La dibujante e ilustradora Emil Ferris.
El tebeo resultante es un noir que es un thriller que se cuenta como una falsa autobiografía con forma de cómic de monstruos que contiene un repaso de las mejores obras del museo de Chicago y un paseo por la historia tenebrosa de la política americana en los 60 que llega hasta los campos de concentración de la Alemania nazi. Sus páginas han digerido todo y lo regurgitan en un escupitajo denso e irisado en el que se adivinan las pinturas negras de Goya y las culos de Robert Crumb, el naïve siniestro de Sendak y las enseñanzas de Marjane Strapi. A estas alturas, al crítico que llevamos parasitándonos el alma le da por decir grandilocuencias sobre el tebeo de Ferris: El Persépolis del Chicago de los últimos 70, el Maus del siglo XXI, la primera obra maestra del género en lo que va de siglo. Y la cosa es que todas son verdad.

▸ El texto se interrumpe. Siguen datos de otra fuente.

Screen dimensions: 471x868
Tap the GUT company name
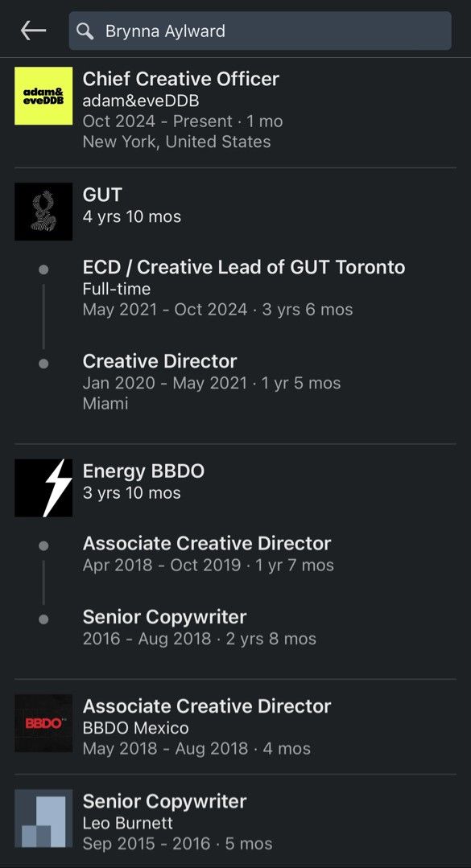102,195
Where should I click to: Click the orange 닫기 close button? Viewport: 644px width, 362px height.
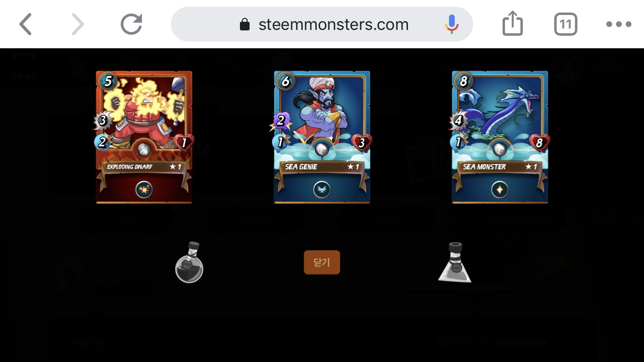click(322, 262)
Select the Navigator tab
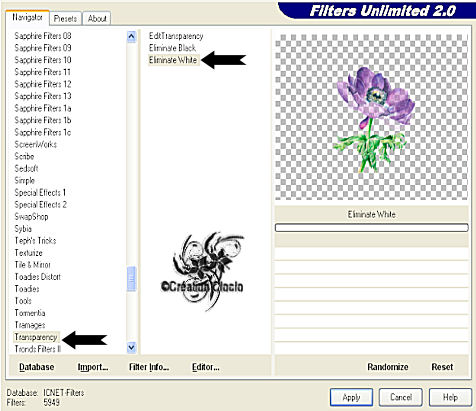This screenshot has height=411, width=476. pyautogui.click(x=27, y=17)
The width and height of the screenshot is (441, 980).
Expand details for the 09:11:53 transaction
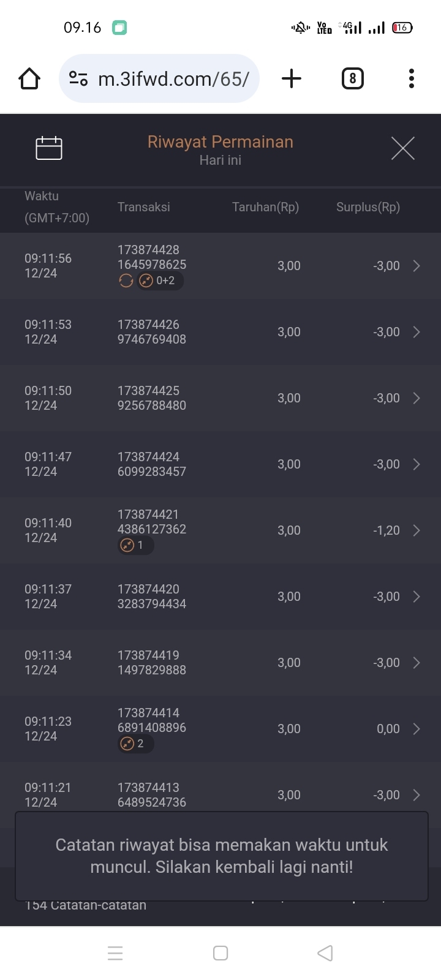[x=417, y=332]
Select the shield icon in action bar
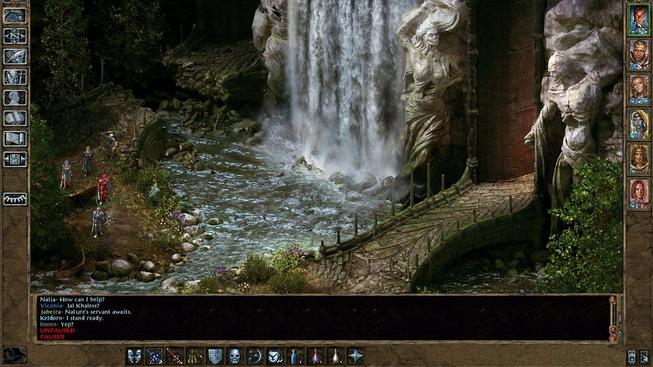Viewport: 653px width, 367px height. [214, 356]
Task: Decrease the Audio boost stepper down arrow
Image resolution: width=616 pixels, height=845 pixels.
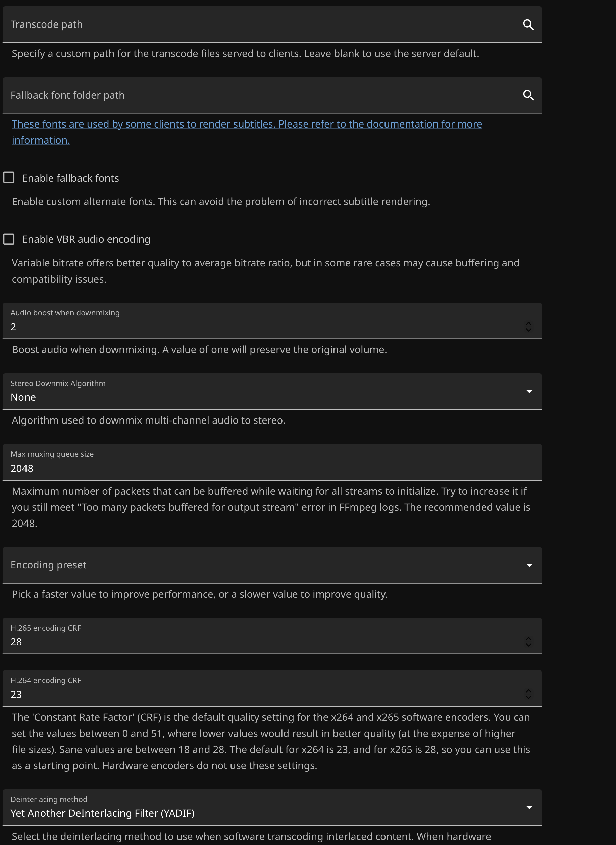Action: 528,330
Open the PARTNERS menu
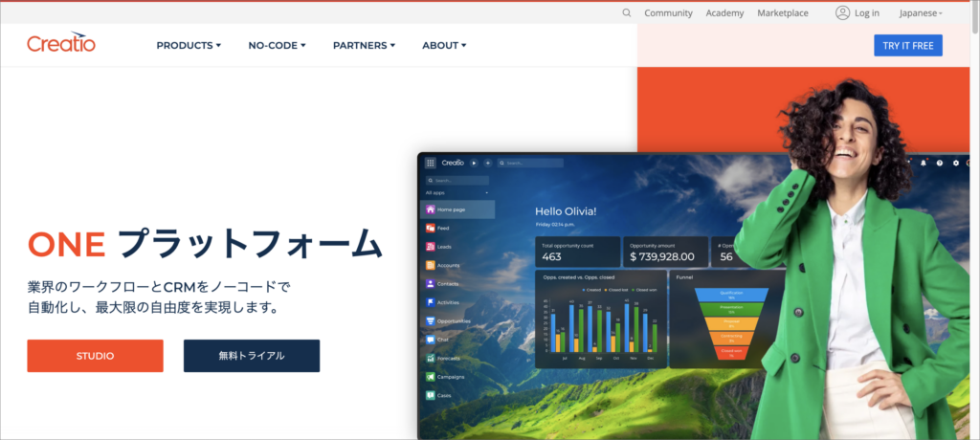 tap(364, 45)
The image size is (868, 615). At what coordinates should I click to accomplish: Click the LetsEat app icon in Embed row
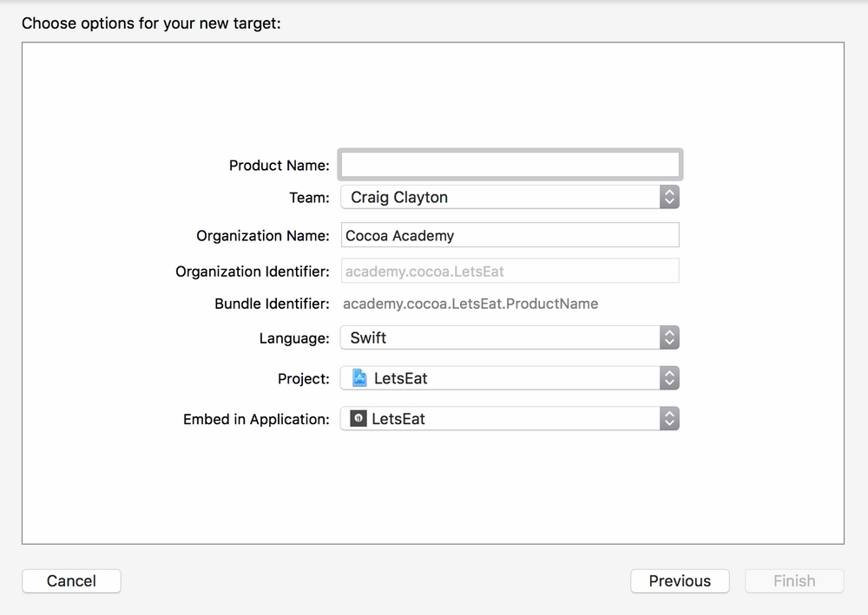click(x=358, y=419)
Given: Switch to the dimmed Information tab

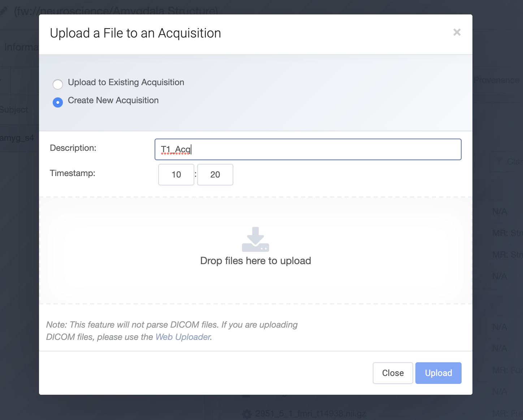Looking at the screenshot, I should (21, 47).
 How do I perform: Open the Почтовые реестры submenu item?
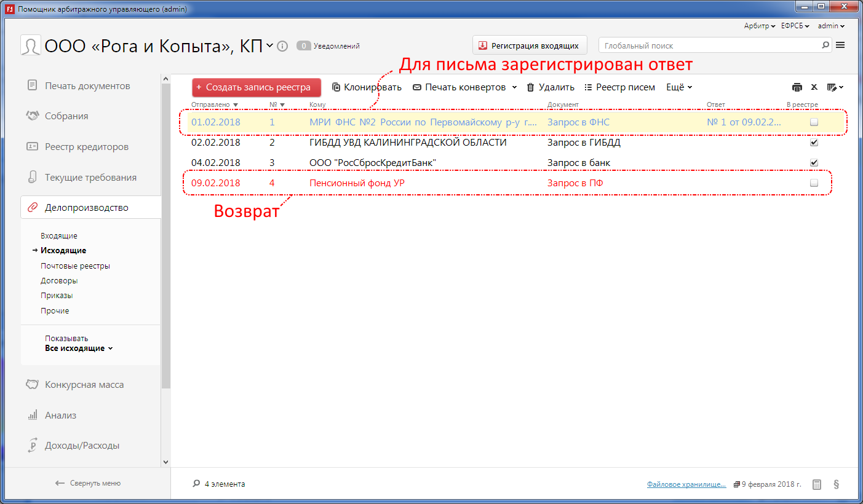(x=75, y=266)
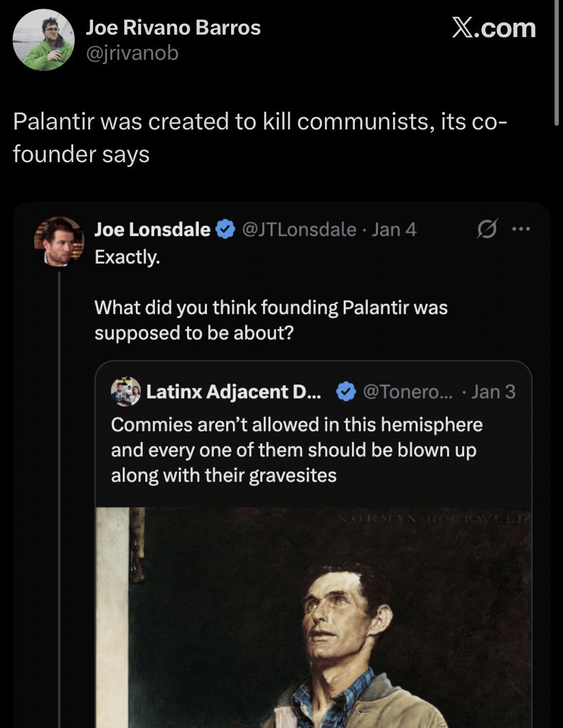This screenshot has width=563, height=728.
Task: Go to the @jrivanob handle
Action: point(132,53)
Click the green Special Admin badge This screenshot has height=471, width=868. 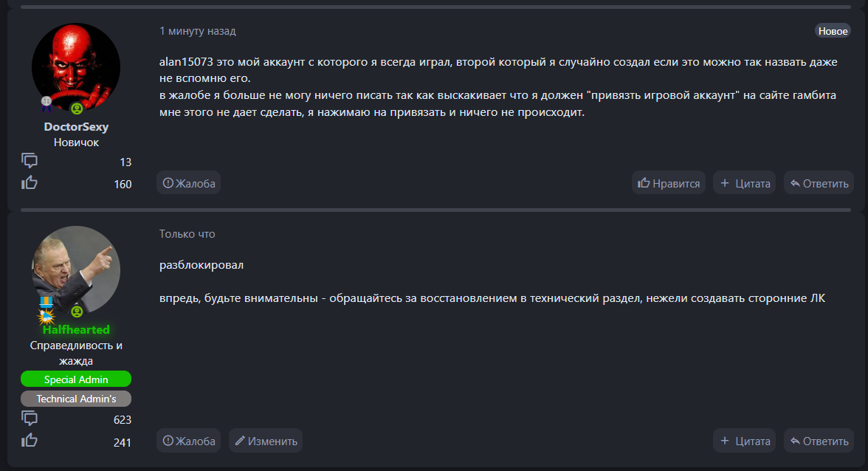click(x=76, y=379)
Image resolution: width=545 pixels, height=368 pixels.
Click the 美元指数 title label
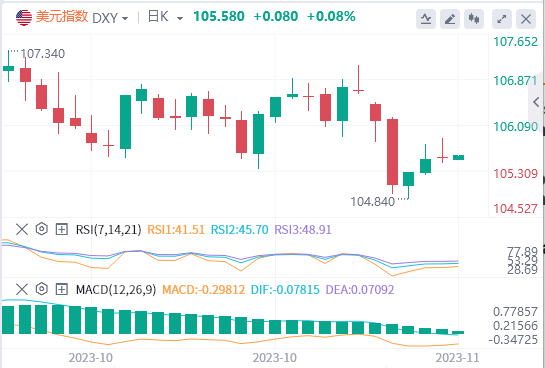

Pasan cosas en el dibujo y en la prosa y en su intersección, pasan cosas en el margen y en las notas al pie, ese barroquismo no abruma, sino que nos acompaña. La novela gráfica, además, parece carecer de estrucura al uso, la trama se ramifica en otra y esta en otra más, como en un árbol frondoso y digresivo, como el jardín de senderos aquél, como lo hace la memoria o la estructura de los sueños. En la obra de Ferris parece operar aquella máxima: ninguna de los hechos narrados aquí sucedieron, pero la historia es verdad. En una de las múltiples subtramas, Anka Silverberg, la mujer asesinada, toma el tren que la lleva al campo de concentración y tiene sed. Un señor le da a beber de la nieve, que con dificultad consigue rescatar de la parte exterior del vagón. El señor se daña las manos con los barrotes. Cuando Anka la bebe, reconoce el sabor de la sangre y del óxido y del agua. Le parece un bálsamo poderoso. Que de alguna manera puede salvarla. Algo de ese sabor deja esta lectura.
En definitiva, como bien decía el tito Chesterton, lo más extraño de los milagros es que a veces ocurren.